Setelah adanya intervensi dari KINERJA-LSPPA dalam bentuk-bentuk pertemuan koordinasi lintas sektoral, ia pun mengetahui mengenai sistem rujukan. “Dulu sistem rujukan tidak jalan, setiap yang masuk sebatas dilayani. Tidak ada tindak lanjut. Setidaknya dirujuk ke rumah sakit. Dulu alur koordinasi tidak ada. Kami tidak akan bisa
kerjasama, contohnya dengan pemberdayaan perempuan dalam hal ini P2TP2A seandainya tidak ada dari LSPPA.” Ia menemukan bahwa pertemuan-pertemuan koordinasi itu juga menjadi sarana bagi Puskesmas-puskesmas yang terlibat dapat saling bertukar informasi. Selain itu, koordinasi antara Dinkes dan Puskesmas pun menjadi lebih baik pula. Ia menuturkan bahwa Dinkes sudah menginformasikan pada 12 Puskesmas yang ada di kota Jayapura untuk mengkoordinasikan data kekerasan terhadap perempuan dan anak pada Dinkes. Lalu, untuk tahun 2015, akan direncanakan lima Puskesmas untuk dilatih penanganan kekerasan terhadap perempuan dan anak.
dr. Yuspita mengungkapkan pula bahwa pendampingan yang dilakukan LSPPA sangat bagus. Ia mengatakan bahwa setelah ada kegiatan pertemuan-pertemuan akhirnya koordinasi berjalan dengan baik. Ia pun mengatakan, “Penanganan kekerasan menjadi lebih fokus. Bila ada indikasi kekerasan, langsung ditangani secara khusus.”

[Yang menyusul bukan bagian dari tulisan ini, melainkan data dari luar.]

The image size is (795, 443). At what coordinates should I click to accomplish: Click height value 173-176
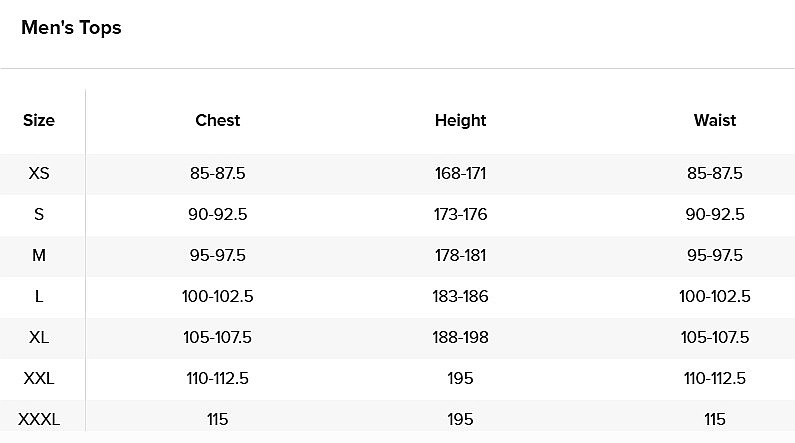460,214
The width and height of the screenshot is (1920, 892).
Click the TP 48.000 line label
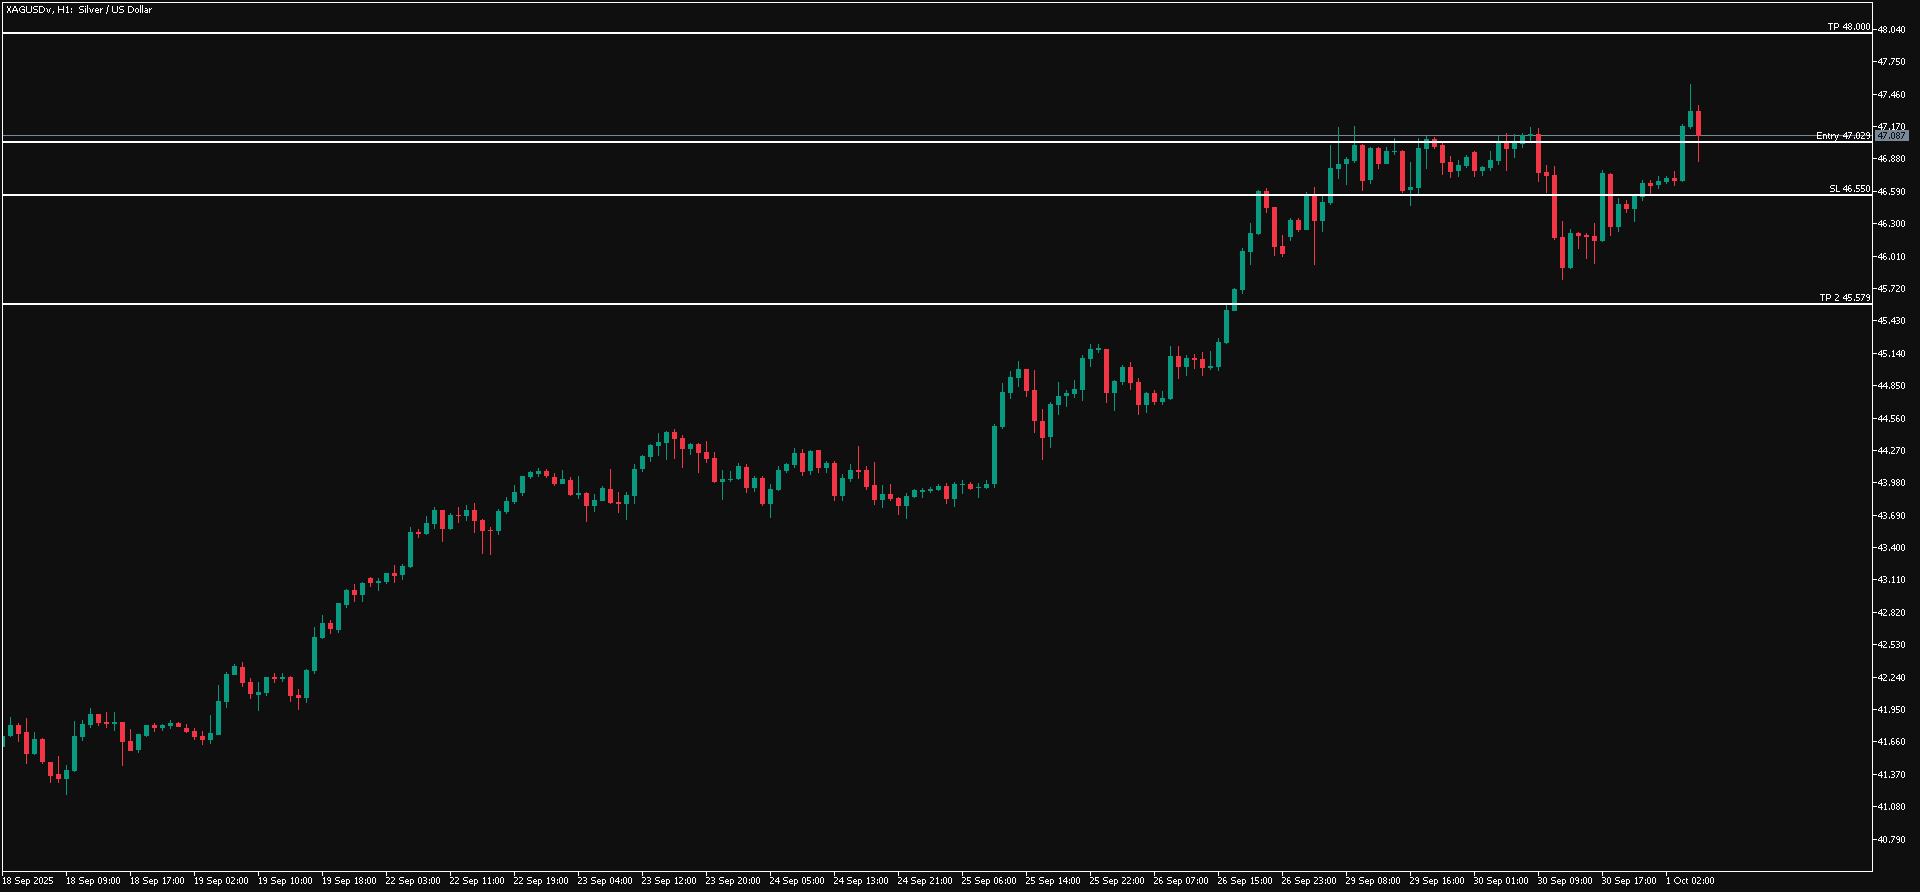pyautogui.click(x=1848, y=27)
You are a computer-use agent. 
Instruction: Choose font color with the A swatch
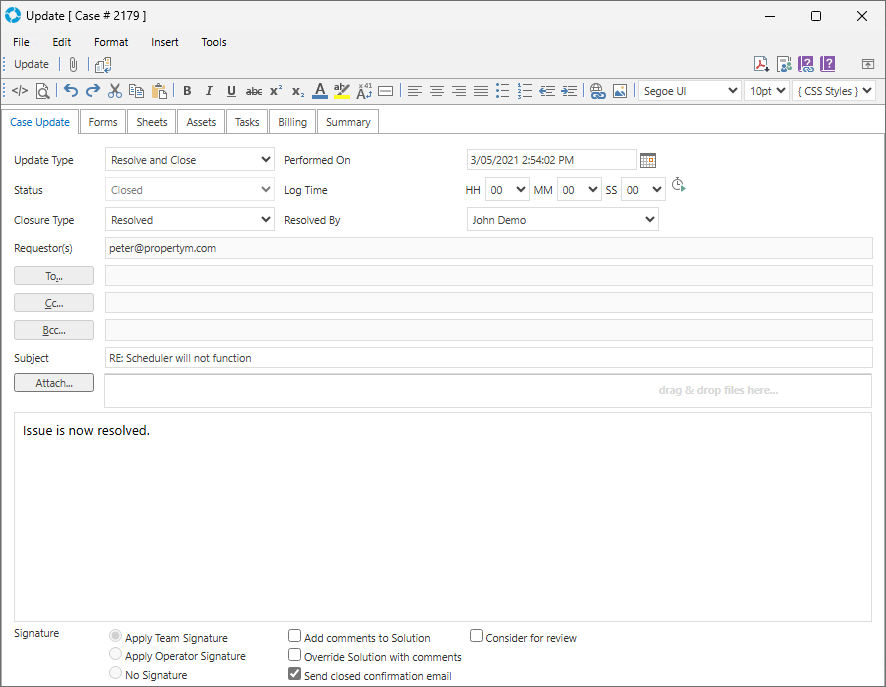point(319,91)
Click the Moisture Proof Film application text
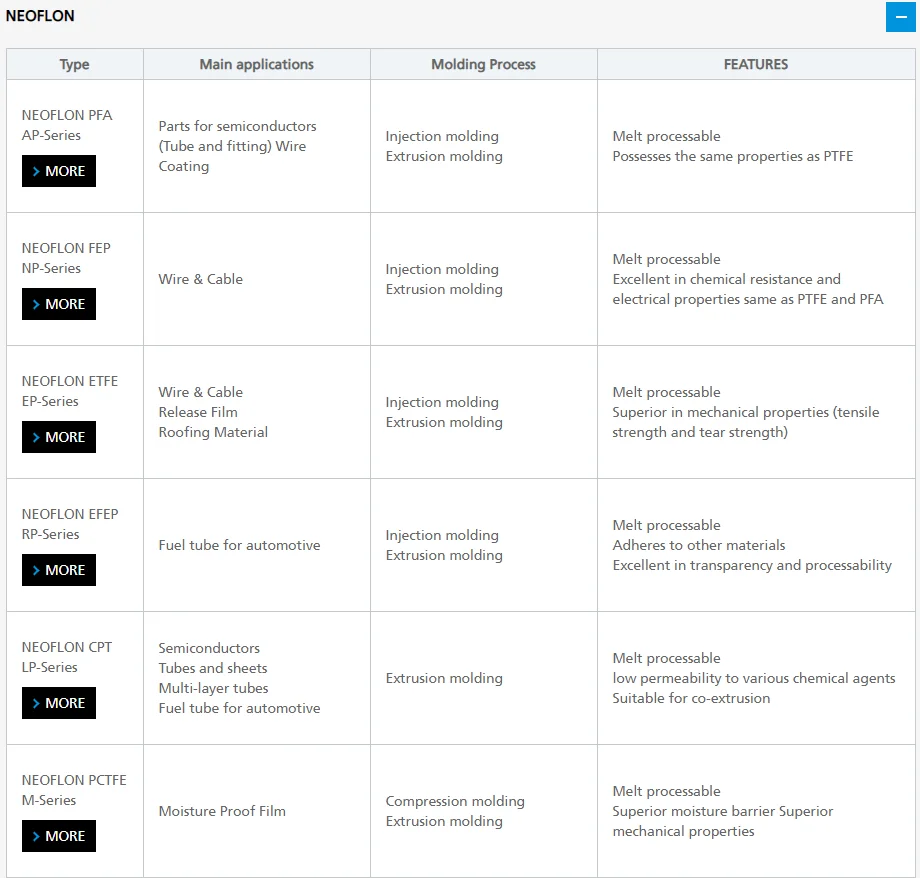The image size is (920, 878). [x=222, y=811]
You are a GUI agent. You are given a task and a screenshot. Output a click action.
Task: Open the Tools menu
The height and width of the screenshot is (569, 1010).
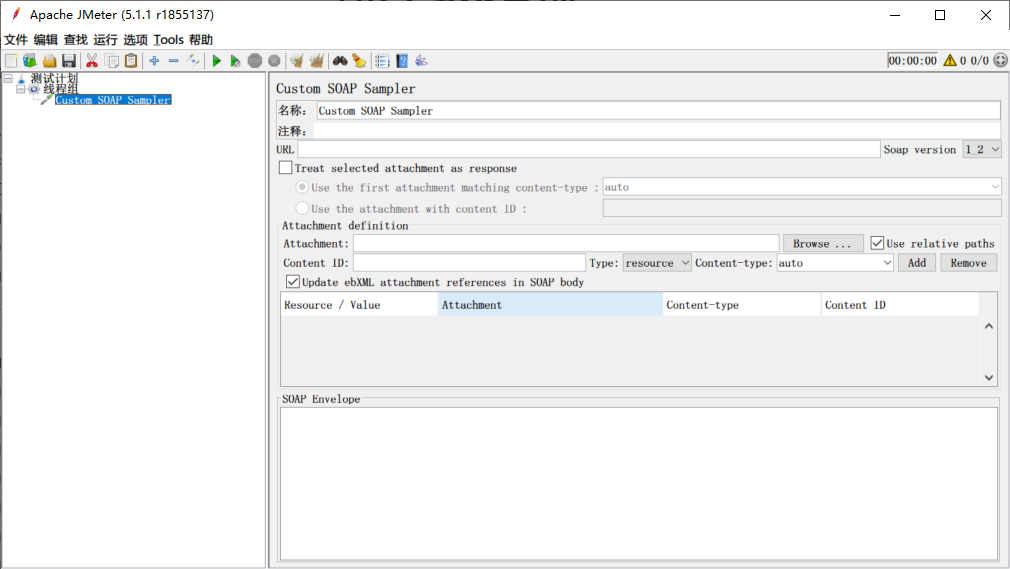pos(168,40)
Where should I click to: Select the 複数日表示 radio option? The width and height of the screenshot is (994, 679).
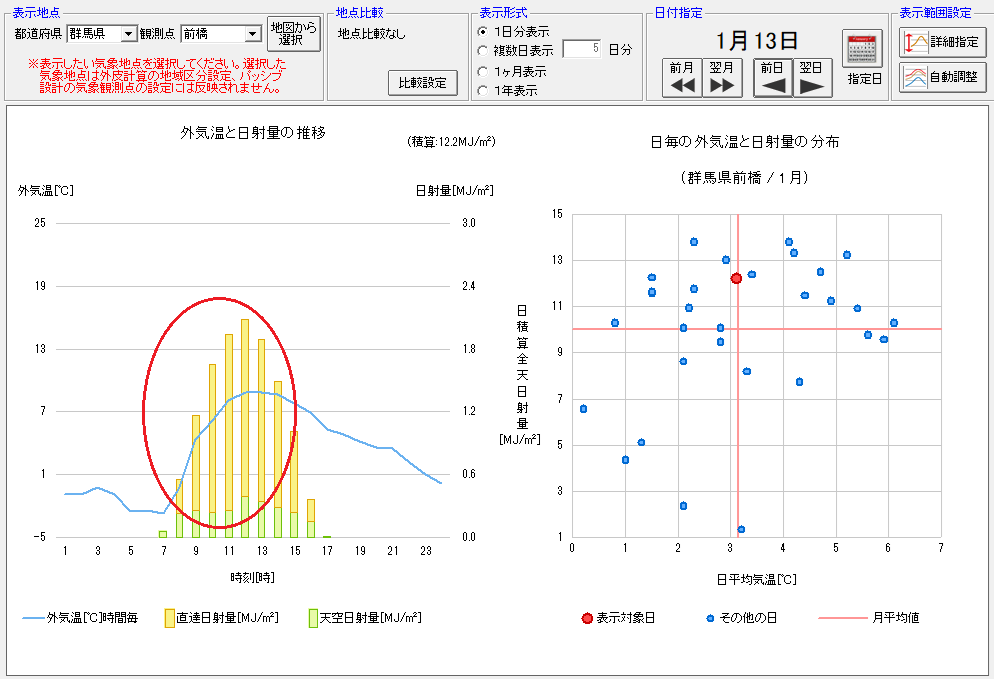coord(483,50)
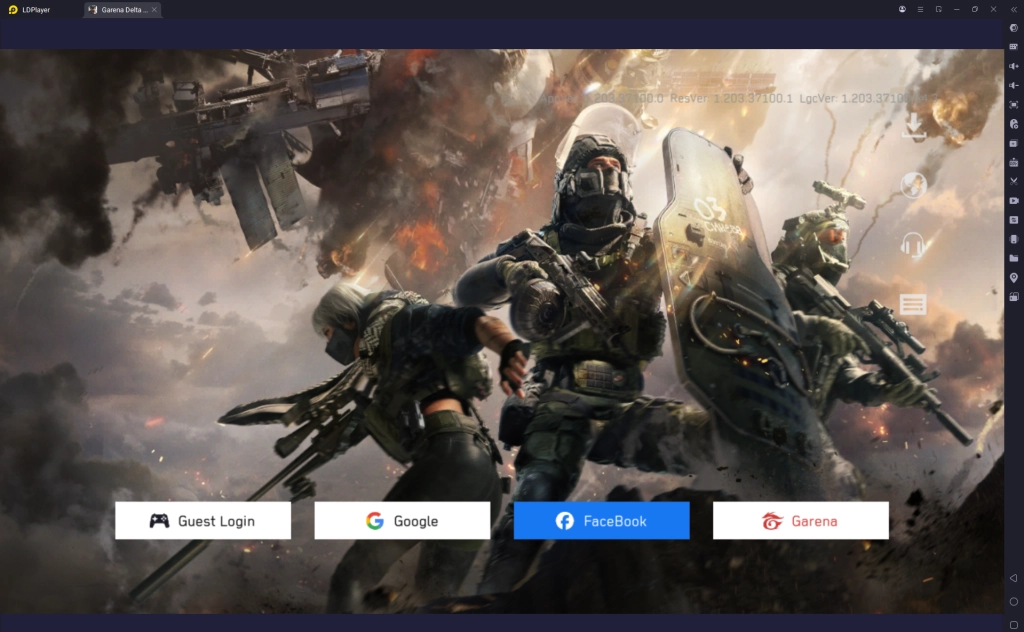The height and width of the screenshot is (632, 1024).
Task: Open the location pin tool in sidebar
Action: [1013, 277]

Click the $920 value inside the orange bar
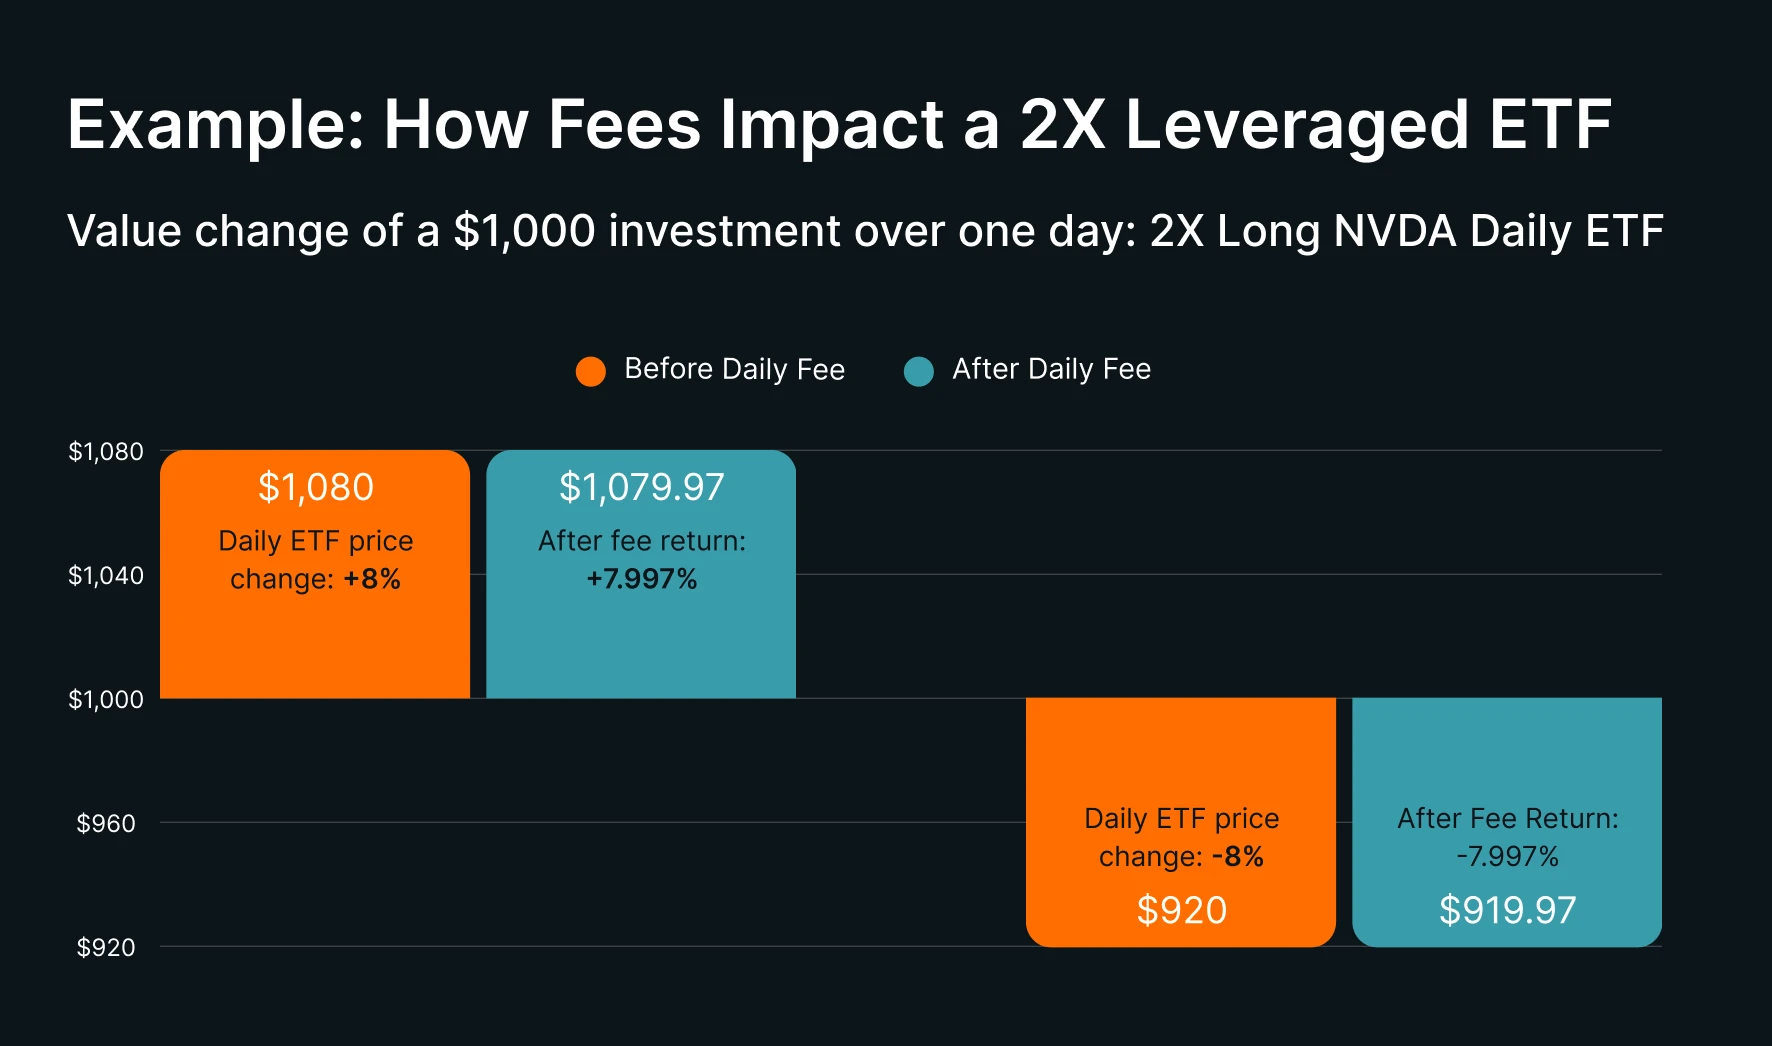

Sementara itu, dari hasil wawancara dengan penerima manfaat yaitu para pemangku kepentingan di tingkat masyarakat (dalam hal ini adalah anggota multi-stakeholder forum (MSF), masyarakat merasakan adanya perubahan-perubahan signifikan sebagai berikut:
Output Dampak dari Output
- SOP Penanganan KtPA
- RAD bagi perlindungan korban KtPA kota Jayapura 2015-2016
- Karena masyarakat (dalam hal ini anggota MSF) dilibatkan dalam kegiatan-kegiatan penyusunan SOP dan RAD, mereka pada kelanjutannya memiliki pengetahuan mengenai sistem rujukan, dalam artian mereka mengetahui ke mana harus merujuk atau siapa yang perlu dihubungi bila terjadi kasus kekerasan.
- Ada 1 (satu) kasus kekerasan pada masa pacaran (date violence) yang dilaporkan oleh teman korban pada Mama Grace.